Activity: From the entries that follow, reproduce exactly and only the lines from the line with "The height and width of the screenshot is (812, 1483)." to the line with "Task: Click the Jobs briefcase icon", endpoints included.

[[ Material shown, beginning ]]

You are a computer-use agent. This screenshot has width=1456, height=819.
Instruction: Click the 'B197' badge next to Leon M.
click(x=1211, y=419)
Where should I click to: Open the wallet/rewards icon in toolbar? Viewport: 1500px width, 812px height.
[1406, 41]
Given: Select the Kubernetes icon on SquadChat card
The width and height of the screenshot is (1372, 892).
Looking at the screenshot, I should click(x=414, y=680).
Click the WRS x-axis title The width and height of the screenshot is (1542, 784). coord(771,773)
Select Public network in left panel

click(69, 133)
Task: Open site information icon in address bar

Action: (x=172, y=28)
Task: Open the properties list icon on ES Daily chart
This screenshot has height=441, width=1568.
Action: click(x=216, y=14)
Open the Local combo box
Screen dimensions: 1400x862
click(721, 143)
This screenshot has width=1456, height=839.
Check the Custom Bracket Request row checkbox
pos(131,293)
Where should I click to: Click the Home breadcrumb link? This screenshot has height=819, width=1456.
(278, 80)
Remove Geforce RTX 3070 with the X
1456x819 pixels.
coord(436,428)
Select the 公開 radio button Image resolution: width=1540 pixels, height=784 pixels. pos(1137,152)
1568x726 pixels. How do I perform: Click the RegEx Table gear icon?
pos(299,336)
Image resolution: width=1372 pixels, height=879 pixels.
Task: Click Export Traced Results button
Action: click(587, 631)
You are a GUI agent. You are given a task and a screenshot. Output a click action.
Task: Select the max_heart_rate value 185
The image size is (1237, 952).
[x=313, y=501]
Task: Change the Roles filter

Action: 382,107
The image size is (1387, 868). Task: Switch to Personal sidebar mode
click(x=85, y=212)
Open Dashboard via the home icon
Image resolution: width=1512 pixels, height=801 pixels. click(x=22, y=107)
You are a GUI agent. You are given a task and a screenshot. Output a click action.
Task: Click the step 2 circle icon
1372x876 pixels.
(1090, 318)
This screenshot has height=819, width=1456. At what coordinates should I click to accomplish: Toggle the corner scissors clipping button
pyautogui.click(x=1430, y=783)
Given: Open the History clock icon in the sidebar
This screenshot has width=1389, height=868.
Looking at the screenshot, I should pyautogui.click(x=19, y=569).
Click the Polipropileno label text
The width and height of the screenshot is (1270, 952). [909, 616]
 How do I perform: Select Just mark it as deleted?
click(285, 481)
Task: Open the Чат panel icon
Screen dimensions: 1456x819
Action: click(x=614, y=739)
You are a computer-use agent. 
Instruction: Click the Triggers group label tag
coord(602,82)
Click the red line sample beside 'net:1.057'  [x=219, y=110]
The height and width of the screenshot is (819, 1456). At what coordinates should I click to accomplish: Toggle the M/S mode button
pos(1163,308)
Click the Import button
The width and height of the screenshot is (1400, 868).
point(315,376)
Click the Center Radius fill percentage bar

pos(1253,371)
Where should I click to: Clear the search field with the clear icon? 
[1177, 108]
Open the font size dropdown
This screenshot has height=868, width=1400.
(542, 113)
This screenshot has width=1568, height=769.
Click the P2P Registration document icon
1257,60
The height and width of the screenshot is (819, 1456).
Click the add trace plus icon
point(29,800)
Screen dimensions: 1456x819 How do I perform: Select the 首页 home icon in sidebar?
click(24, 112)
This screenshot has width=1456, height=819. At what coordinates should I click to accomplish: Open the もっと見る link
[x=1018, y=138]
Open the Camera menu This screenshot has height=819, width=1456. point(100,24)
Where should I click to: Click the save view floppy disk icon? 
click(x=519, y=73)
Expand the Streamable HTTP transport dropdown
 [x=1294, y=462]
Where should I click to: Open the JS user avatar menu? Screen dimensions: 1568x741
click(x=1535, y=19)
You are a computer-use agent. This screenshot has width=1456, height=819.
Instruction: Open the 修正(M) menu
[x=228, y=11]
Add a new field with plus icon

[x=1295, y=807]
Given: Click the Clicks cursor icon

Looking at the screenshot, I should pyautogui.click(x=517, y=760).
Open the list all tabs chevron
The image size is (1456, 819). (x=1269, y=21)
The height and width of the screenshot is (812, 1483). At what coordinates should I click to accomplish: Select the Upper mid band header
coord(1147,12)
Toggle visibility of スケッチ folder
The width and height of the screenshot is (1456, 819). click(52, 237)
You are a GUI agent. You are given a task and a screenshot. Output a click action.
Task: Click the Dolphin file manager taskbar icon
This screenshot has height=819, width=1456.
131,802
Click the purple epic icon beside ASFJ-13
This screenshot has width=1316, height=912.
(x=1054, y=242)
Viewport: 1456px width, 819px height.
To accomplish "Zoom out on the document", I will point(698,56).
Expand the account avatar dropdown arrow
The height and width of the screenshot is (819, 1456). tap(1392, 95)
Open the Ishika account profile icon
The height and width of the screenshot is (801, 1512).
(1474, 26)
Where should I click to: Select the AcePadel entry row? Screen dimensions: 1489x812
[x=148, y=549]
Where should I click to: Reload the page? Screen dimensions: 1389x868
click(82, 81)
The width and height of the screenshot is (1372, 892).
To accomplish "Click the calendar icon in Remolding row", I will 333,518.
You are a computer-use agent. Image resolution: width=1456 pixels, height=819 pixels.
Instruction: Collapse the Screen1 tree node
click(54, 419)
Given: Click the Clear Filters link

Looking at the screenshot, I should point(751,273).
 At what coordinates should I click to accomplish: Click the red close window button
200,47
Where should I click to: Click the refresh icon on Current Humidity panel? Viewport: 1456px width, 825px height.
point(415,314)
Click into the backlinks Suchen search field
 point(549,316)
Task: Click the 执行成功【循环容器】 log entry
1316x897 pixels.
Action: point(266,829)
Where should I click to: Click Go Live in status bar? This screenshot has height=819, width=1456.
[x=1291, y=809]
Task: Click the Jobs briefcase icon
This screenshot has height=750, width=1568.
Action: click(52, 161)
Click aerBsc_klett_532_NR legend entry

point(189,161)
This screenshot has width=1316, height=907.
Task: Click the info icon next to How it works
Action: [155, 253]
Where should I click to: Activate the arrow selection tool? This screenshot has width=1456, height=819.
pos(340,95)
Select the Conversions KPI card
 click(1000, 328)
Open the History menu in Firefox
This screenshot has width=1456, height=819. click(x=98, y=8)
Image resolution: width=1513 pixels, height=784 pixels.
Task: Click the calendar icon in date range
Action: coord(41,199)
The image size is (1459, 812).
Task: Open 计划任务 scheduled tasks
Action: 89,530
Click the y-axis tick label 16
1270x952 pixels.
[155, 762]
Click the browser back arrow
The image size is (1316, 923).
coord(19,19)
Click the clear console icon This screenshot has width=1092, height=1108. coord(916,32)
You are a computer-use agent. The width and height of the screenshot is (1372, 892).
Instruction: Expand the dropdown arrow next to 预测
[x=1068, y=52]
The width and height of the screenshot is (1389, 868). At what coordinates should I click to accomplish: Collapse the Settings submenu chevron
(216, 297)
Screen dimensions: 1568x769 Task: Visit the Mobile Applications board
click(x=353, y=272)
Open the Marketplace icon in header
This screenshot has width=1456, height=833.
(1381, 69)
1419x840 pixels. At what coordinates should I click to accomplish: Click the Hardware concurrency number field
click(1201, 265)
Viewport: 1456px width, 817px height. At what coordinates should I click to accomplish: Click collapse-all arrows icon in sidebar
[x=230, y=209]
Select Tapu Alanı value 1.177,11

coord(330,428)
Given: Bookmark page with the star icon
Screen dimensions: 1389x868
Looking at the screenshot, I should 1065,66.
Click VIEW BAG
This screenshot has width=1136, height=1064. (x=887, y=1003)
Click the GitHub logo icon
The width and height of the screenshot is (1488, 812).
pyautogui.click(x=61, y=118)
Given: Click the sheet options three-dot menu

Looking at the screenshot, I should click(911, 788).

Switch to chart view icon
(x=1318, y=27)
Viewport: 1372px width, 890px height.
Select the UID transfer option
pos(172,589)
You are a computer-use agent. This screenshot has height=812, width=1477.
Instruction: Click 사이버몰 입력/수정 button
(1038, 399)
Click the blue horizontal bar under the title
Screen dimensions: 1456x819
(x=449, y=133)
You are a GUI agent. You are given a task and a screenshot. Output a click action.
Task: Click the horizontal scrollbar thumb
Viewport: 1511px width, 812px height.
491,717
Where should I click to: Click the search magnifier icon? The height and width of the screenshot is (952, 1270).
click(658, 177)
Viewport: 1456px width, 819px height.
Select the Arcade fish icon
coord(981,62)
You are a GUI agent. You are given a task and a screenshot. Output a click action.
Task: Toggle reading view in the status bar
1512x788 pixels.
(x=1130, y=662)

[[ Material shown, end ]]

Response area:
The height and width of the screenshot is (812, 1483). At what coordinates should I click to accomplish: Select the Upper mid band header
coord(1147,12)
Toggle visibility of スケッチ folder
The width and height of the screenshot is (1456, 819). click(52, 237)
You are a GUI agent. You are given a task and a screenshot. Output a click action.
Task: Click the Dolphin file manager taskbar icon
This screenshot has height=819, width=1456.
131,802
Click the purple epic icon beside ASFJ-13
This screenshot has width=1316, height=912.
(x=1054, y=242)
Viewport: 1456px width, 819px height.
To accomplish "Zoom out on the document", I will point(698,56).
Expand the account avatar dropdown arrow
The height and width of the screenshot is (819, 1456). tap(1392, 95)
Open the Ishika account profile icon
The height and width of the screenshot is (801, 1512).
(1474, 26)
Where should I click to: Select the AcePadel entry row? Screen dimensions: 1489x812
[x=148, y=549]
Where should I click to: Reload the page? Screen dimensions: 1389x868
click(82, 81)
The width and height of the screenshot is (1372, 892).
To accomplish "Click the calendar icon in Remolding row", I will 333,518.
You are a computer-use agent. Image resolution: width=1456 pixels, height=819 pixels.
Instruction: Collapse the Screen1 tree node
click(54, 419)
Given: Click the Clear Filters link

Looking at the screenshot, I should point(751,273).
 At what coordinates should I click to accomplish: Click the red close window button
200,47
Where should I click to: Click the refresh icon on Current Humidity panel? Viewport: 1456px width, 825px height.
point(415,314)
Click into the backlinks Suchen search field
 point(549,316)
Task: Click the 执行成功【循环容器】 log entry
1316x897 pixels.
Action: point(266,829)
Where should I click to: Click Go Live in status bar? This screenshot has height=819, width=1456.
[x=1291, y=809]
Task: Click the Jobs briefcase icon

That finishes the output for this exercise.